Testate ad alto rendimento. Qui la scelta dell'azienda nordamericana è caduta su raccoglitori per erba da 3 a 4,5 metri e su testate rotative Kemper da 6 a 9 m di larghezza; vale a dire su dispositivi ad alto rendimento. Tra l'altro, le testate per mais Kemper sono disponibili opzionalmente con sterzo automatico o sistema di controllo automatico, mentre per la raccolta di colture intere è possibile puntare su ProfiCut620 Zürn, un dispositivo studiato espressamente per l'insilato, che lascia stoppie pulite e basse.
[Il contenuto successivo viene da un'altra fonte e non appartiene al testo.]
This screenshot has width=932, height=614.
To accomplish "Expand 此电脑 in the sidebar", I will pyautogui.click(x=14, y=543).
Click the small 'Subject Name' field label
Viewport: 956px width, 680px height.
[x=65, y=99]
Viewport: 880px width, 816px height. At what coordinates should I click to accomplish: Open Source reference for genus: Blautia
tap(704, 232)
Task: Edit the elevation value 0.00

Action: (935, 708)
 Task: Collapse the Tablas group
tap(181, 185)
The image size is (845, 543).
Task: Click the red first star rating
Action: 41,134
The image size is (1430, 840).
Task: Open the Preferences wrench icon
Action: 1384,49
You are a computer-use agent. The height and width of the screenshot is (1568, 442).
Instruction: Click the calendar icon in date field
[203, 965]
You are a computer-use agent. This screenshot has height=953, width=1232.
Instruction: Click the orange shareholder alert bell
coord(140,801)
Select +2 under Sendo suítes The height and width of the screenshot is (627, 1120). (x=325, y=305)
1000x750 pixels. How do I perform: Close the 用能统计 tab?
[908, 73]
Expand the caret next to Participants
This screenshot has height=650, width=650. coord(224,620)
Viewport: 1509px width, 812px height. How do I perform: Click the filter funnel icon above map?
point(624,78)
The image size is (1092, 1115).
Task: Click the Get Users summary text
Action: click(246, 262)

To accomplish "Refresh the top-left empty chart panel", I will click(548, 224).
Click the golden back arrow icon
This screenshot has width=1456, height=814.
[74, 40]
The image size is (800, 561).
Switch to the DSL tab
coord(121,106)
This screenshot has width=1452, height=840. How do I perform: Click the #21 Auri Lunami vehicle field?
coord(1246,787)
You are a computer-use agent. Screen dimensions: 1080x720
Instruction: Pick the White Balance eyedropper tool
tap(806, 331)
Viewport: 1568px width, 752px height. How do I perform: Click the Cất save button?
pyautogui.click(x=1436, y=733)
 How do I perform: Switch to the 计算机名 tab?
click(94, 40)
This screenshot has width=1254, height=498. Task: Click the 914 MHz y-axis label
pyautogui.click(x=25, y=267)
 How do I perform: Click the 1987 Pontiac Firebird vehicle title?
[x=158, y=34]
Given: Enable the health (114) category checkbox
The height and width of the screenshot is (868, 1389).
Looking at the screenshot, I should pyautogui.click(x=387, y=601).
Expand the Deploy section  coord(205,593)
Una gamma nel segno della versatilità. La serie 8000 è equipaggiata con un gruppo di taglio universale – si può scegliere tra configurazioni a 40, 48, 56 e 64 coltelli - progettato per offrire prestazioni elevate e costanti ad operatori con esigenze molto diverse, come nel caso dei produttori di biogas e degli allevatori. Tuttavia, i gruppi di taglio rigidi DuraDrum di John Deere si distinguono non soltanto per la qualità delle lavorazioni e per l'ampia possibilità di scelta tra differenti misure operative, ma per la capacità di ottimizzare il flusso di raccolto e di richiedere meno interventi di regolazione (vale a dire una riduzione dell’usura). Inoltre, con la funzione AutoLOC (lunghezza di taglio automatica) l'utilizzatore può preselezionare con precisione la lunghezza di taglio, sulla base delle condizioni effettive del foraggio. Sulla Serie 8000 la scuderia statunitense ha previsto cinque modelli: l'8100 (non disponibile sul mercato italiano) e l'8200 con propulsore da 9 litri che può erogare 380 o 430 cavalli, ed altri tre alimentati da un 13,5 litri (l'8400, l'8500 e l'8600 a corpo largo) per una potenza massima che nel caso dell'8600 arriva a 625 cavalli.